The Fourth of July is so fun. It's a season of grilling out, spending days on the lake in the summer sun, and of course, fireworks. Many dogs are disturbed by the noises and the lights from fireworks, and some are downright terrified. So, as a pet owner who wants the best for your petrified pooch, what can you do?
Preventing your pup from becoming terrified of fireworks is all about your reaction. If they hear the noise and start shaking, whining, or begging to sit in your lap, coddling them isn't going to make it better. In fact, it just might make the behavior worse. Instead, carry on with your normal activities like there's nothing going on outside. It's okay to give them a quick pat and tell them it's they're going to be fine, but don't make a big deal out of it. Think of a child when she falls. Most of the time, if it's just a scraped knee they look to you to see how they should react. If you make a big deal and cry, "Oh my goodness? Are you okay? You look hurt!" chances are, they'll turn on the waterworks. If your child falls and you pick them up, brush them off, and tell them to go ahead and get back to playing, they'll most likely do just that. In this case, it's the same for our pets. Coddling them teaches them that they do have something to be afraid of, and not only that, but it rewards them for being afraid. They'll associate your attention with their fear, and that behavior can escalate dramatically. Teach them at a young age that fireworks are no big deal, and you'll be better off in the long run.
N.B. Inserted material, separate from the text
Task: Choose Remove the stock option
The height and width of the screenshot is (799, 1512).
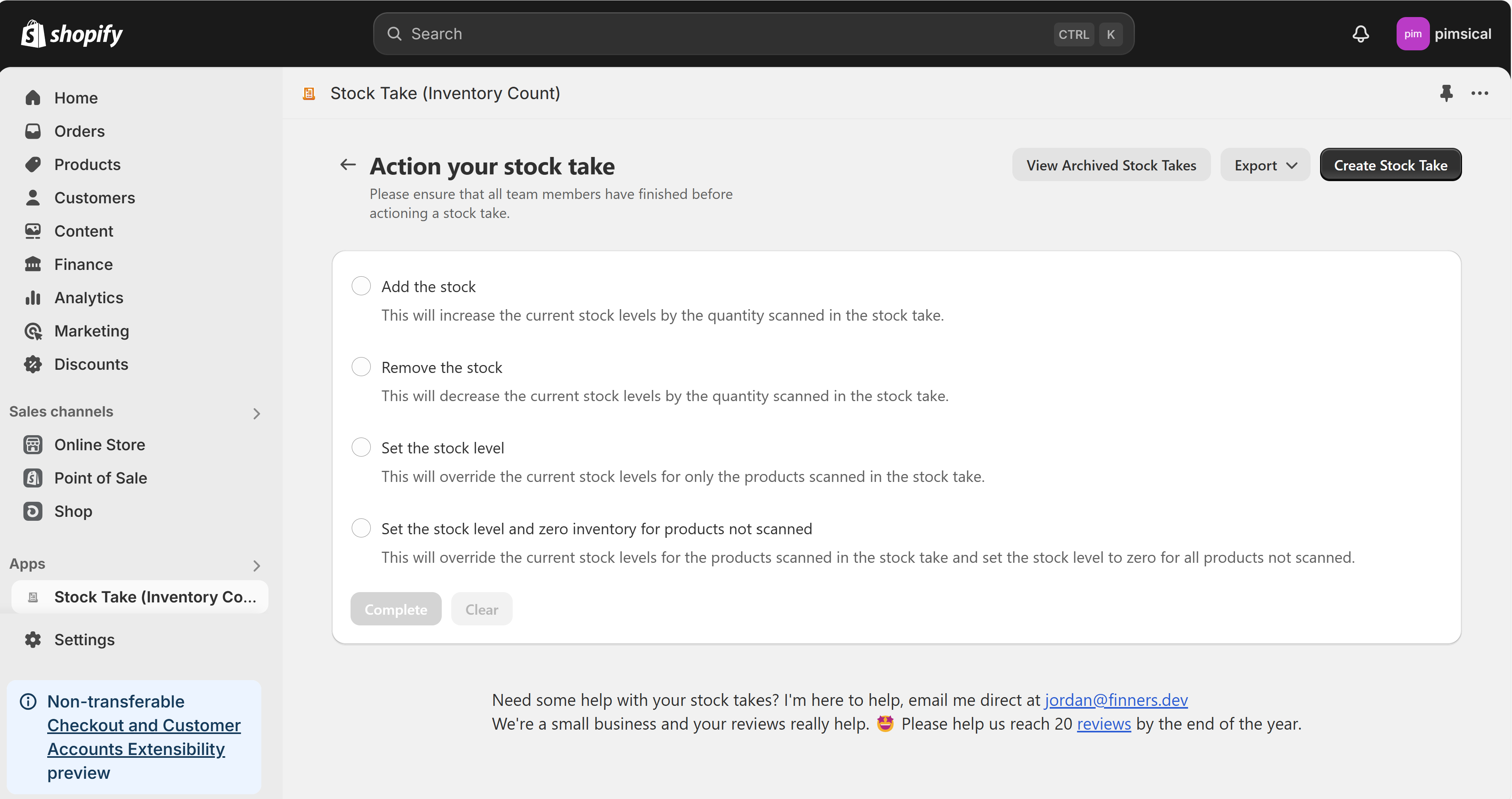Action: pos(361,366)
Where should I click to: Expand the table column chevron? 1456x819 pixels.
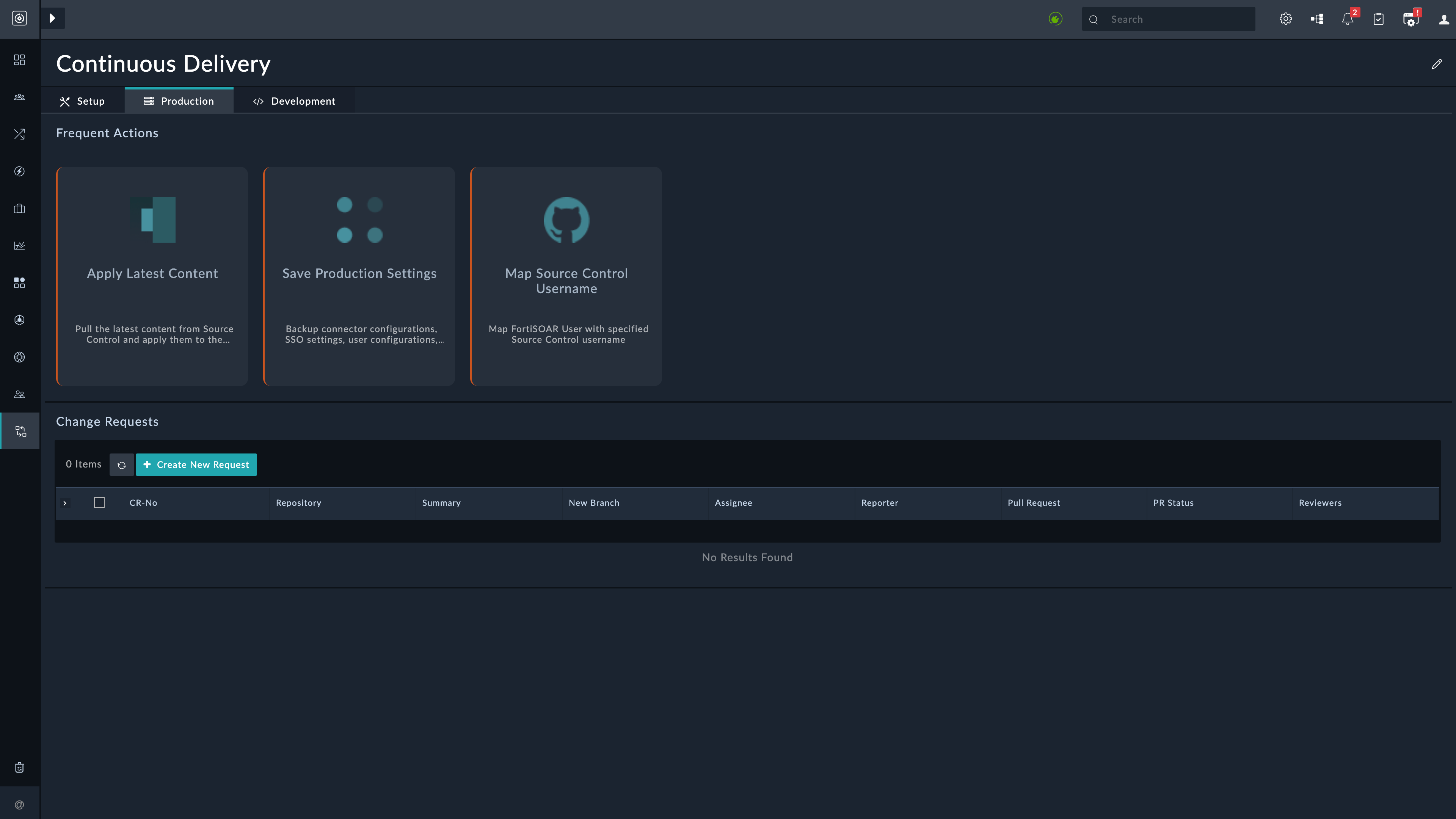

If they can't get their mind off of what's happening outside, try distracting them with some training. Practice the commands that they know, and focus on your interaction like it's a normal, quiet evening at home. Often, we think of body language as an outward sign of what's happening in the mind. However, did you know that we can also use body language to change our thinking? If you can encourage your dog to stay sitting with their head held high, that helps the brain become more confident.
If you aren't going to be home with your pets make sure they're safe in the house. Close all the doors and windows. Shut the blinds. Try crating them if they're crate trained, and turn on some background noise (like some music or a television). Even if your pup is used to being outside, or if you have a fenced in backyard, don't leave them out. More pets get lost around the Fourth of July than any other time of the year, make sure yours isn't one of them!